-- RECORDS FOR THE TASK --
====================
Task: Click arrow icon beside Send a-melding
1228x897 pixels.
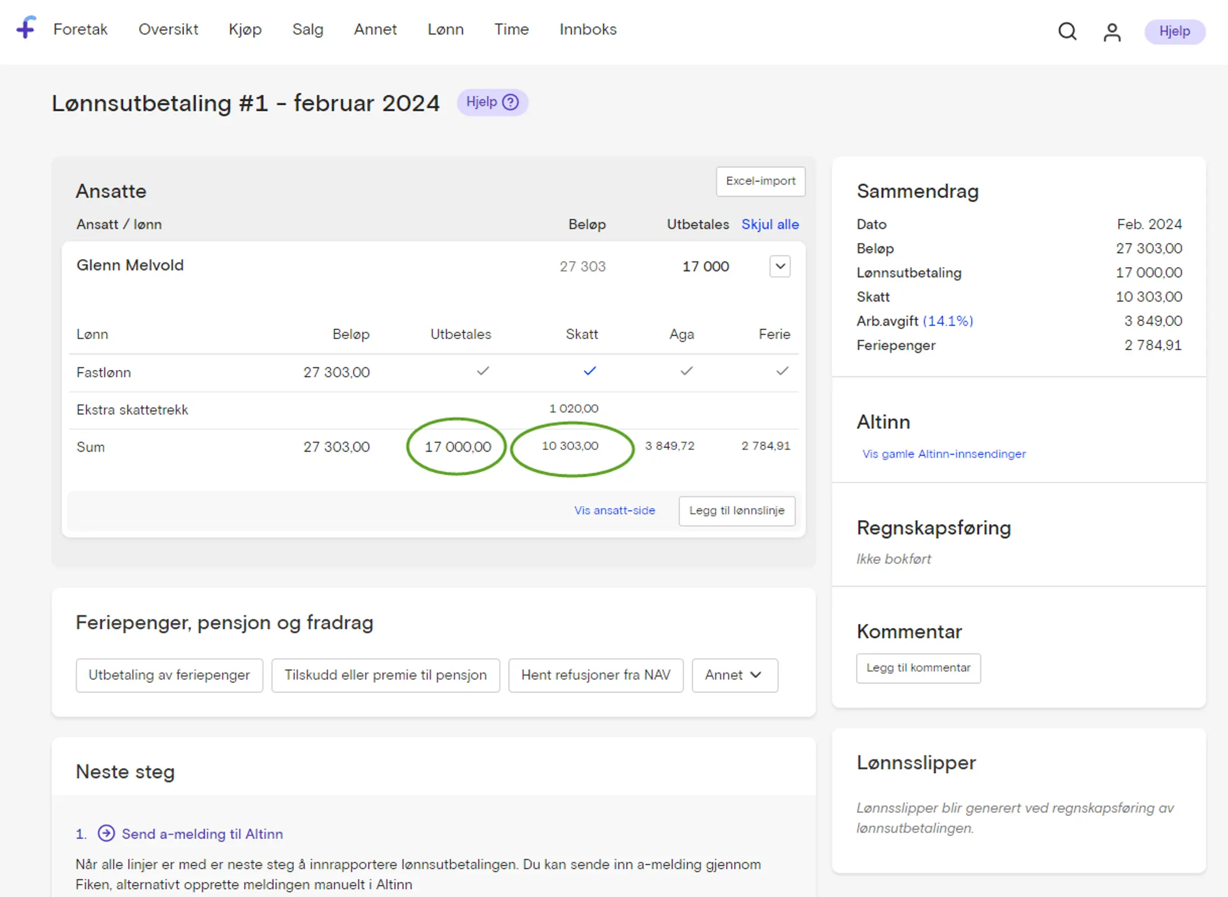Action: coord(106,833)
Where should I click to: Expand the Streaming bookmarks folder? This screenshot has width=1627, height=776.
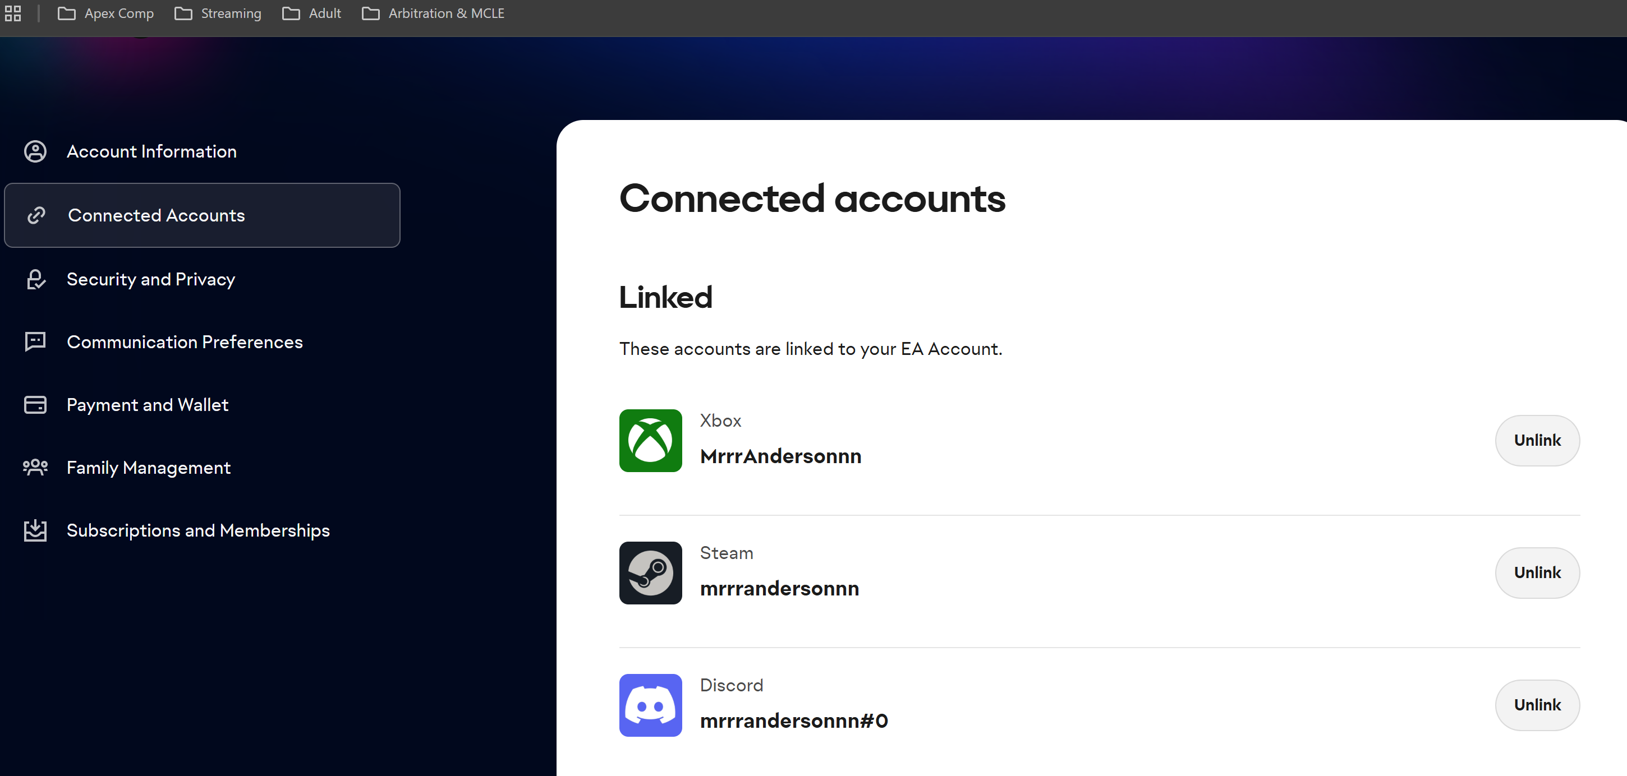coord(218,13)
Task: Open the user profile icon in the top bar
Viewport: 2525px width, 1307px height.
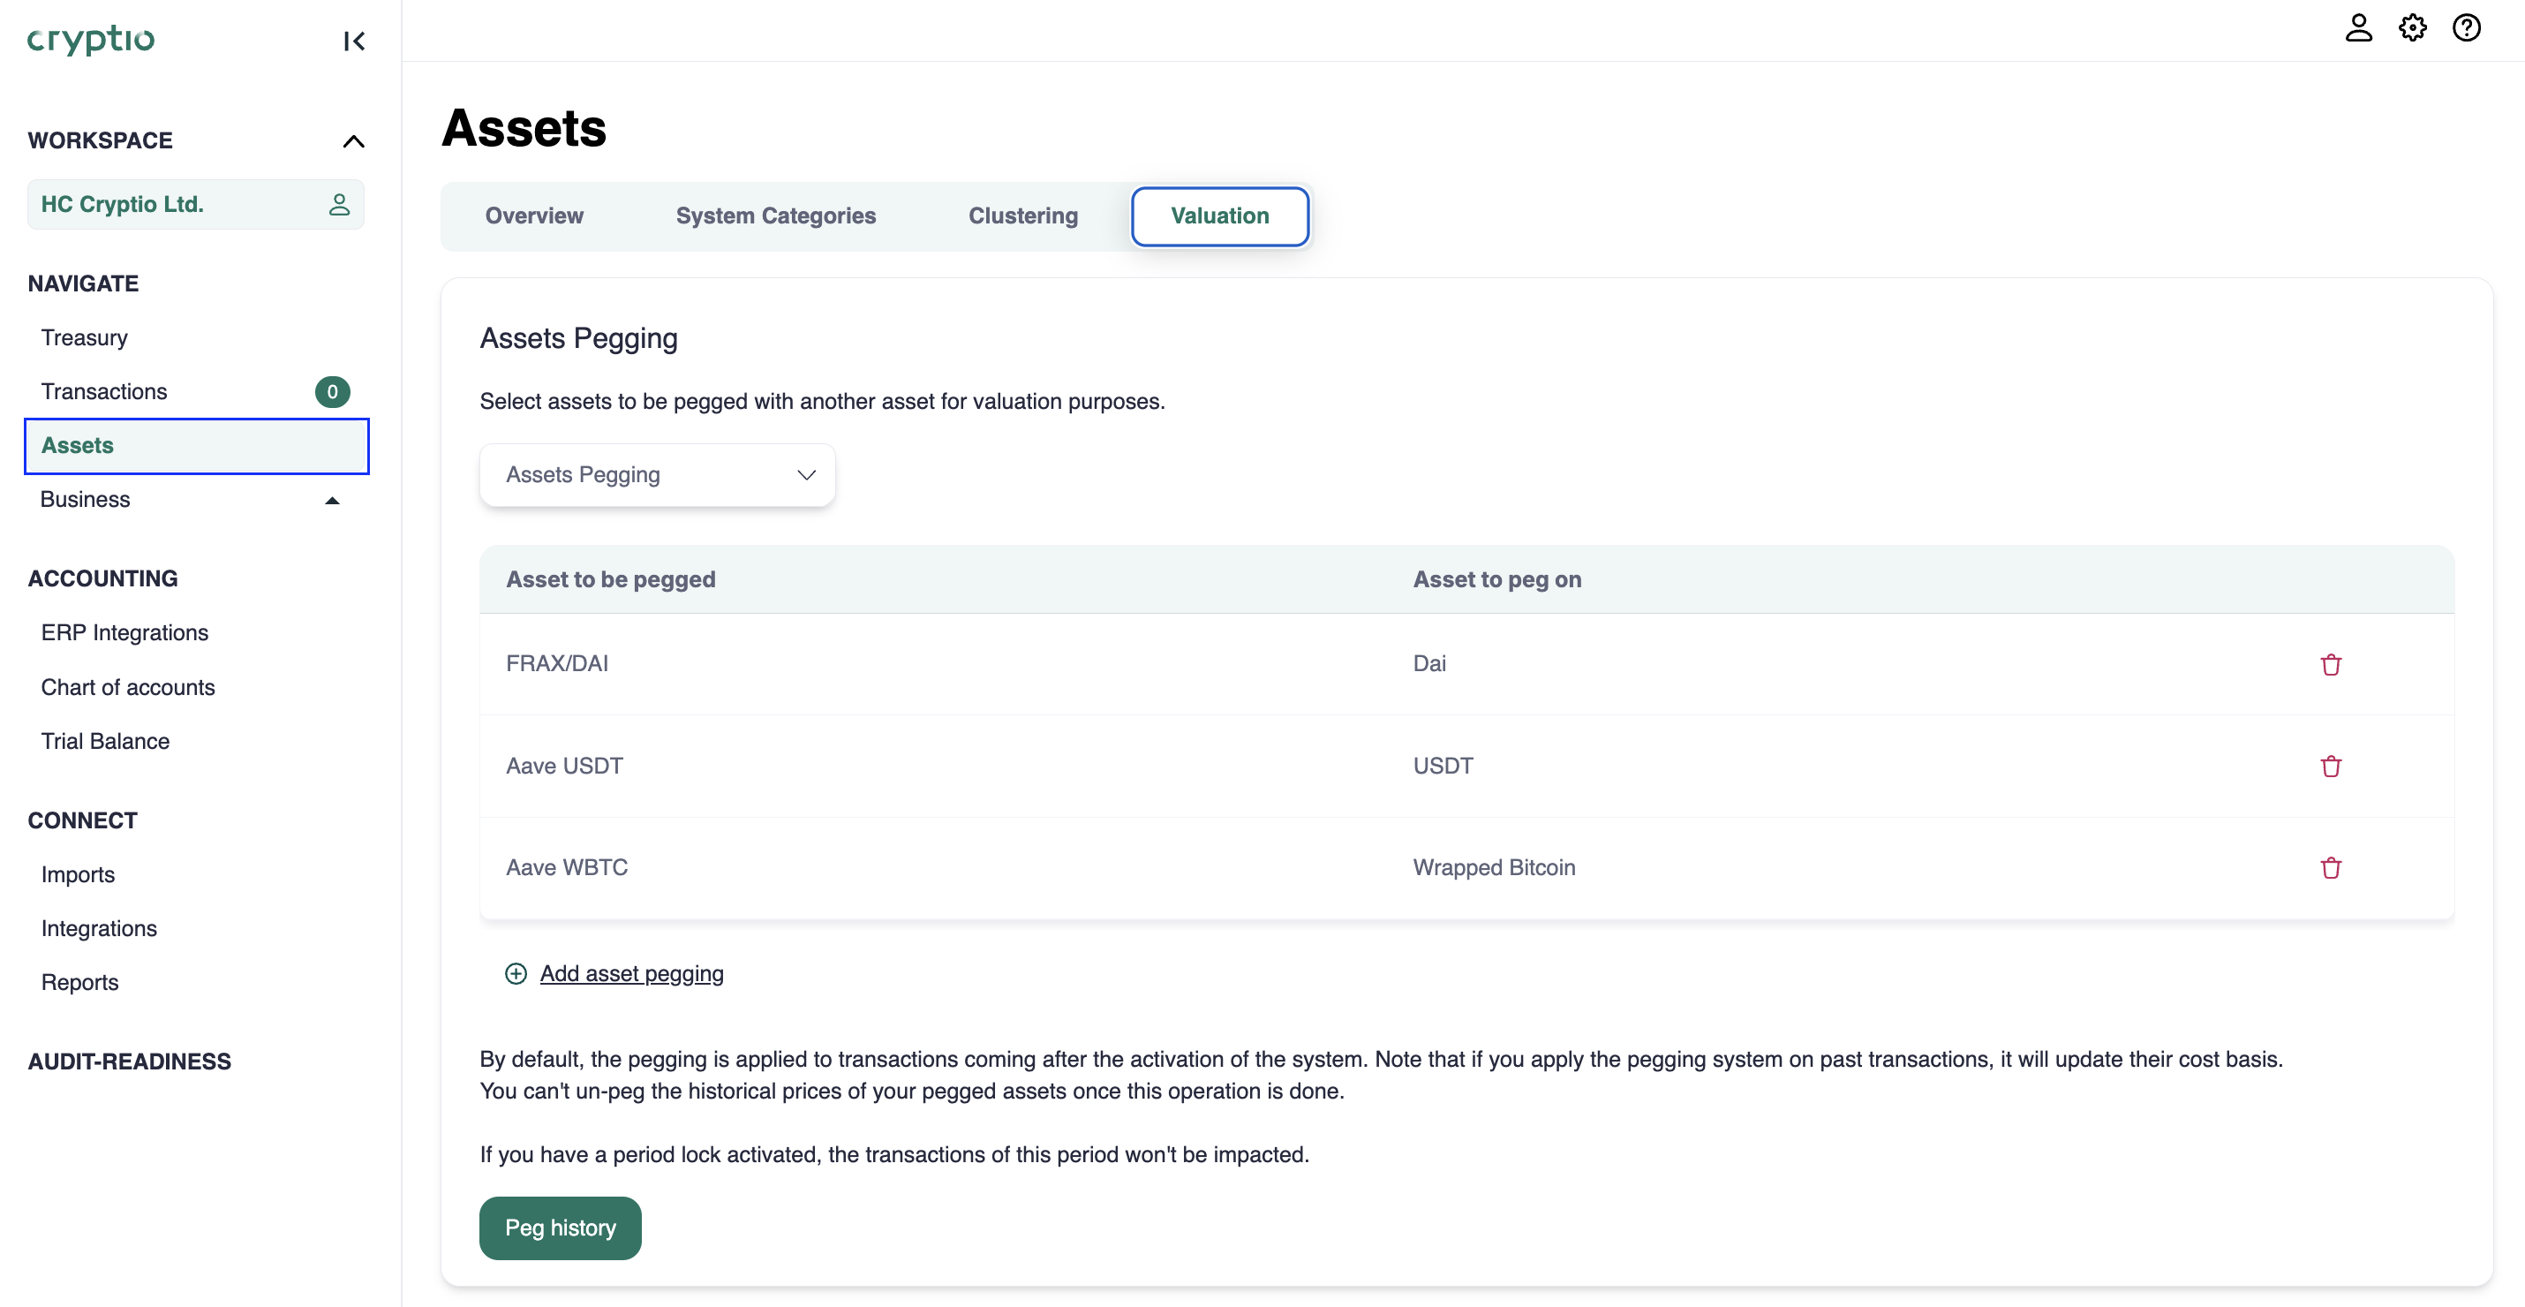Action: 2357,27
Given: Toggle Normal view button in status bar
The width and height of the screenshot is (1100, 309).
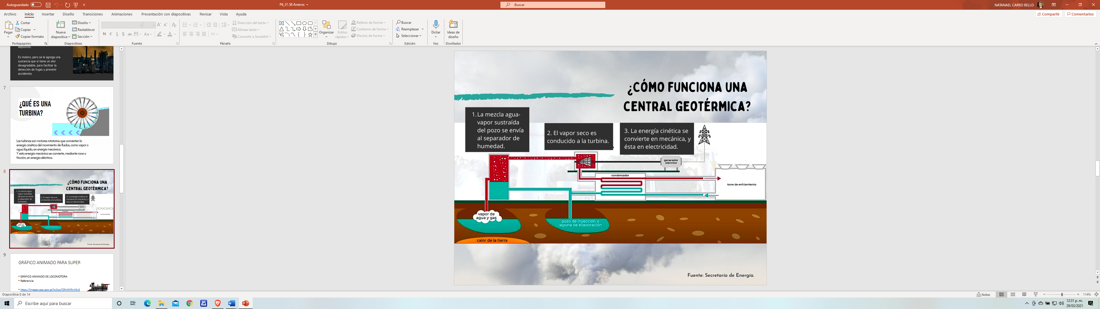Looking at the screenshot, I should pos(1001,294).
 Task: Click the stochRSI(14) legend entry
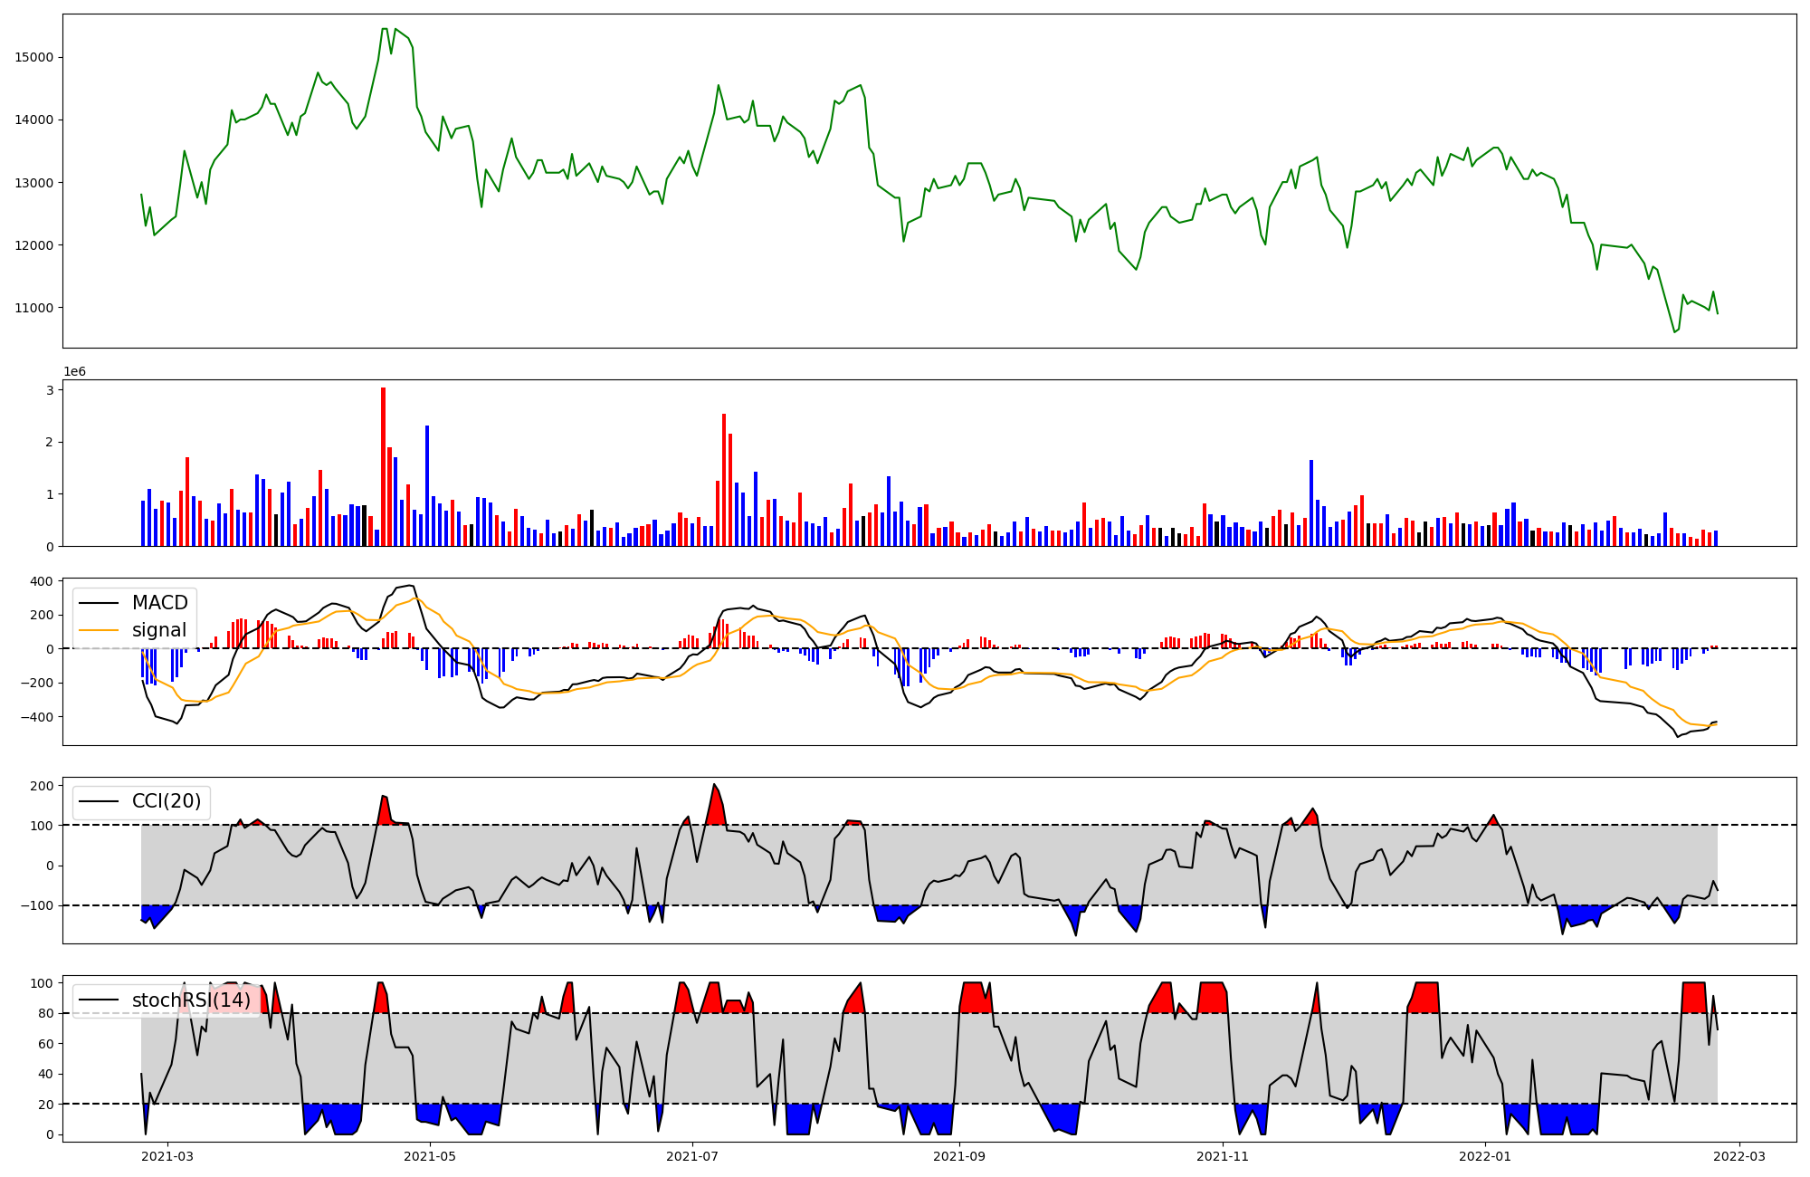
====================
Return all of the data exactly as written, and drop the pictures.

-- WRITTEN SOLUTION --
Task: Click arrow icon beside Send a-melding
1228x897 pixels.
Action: coord(106,833)
Where should I click to: Expand the Streaming bookmarks folder? This screenshot has width=1627, height=776.
coord(218,13)
Task: Open the user profile icon in the top bar
Viewport: 2525px width, 1307px height.
Action: 2357,27
Given: Toggle Normal view button in status bar
The width and height of the screenshot is (1100, 309).
Looking at the screenshot, I should pos(1001,294).
 Task: Click the stochRSI(14) legend entry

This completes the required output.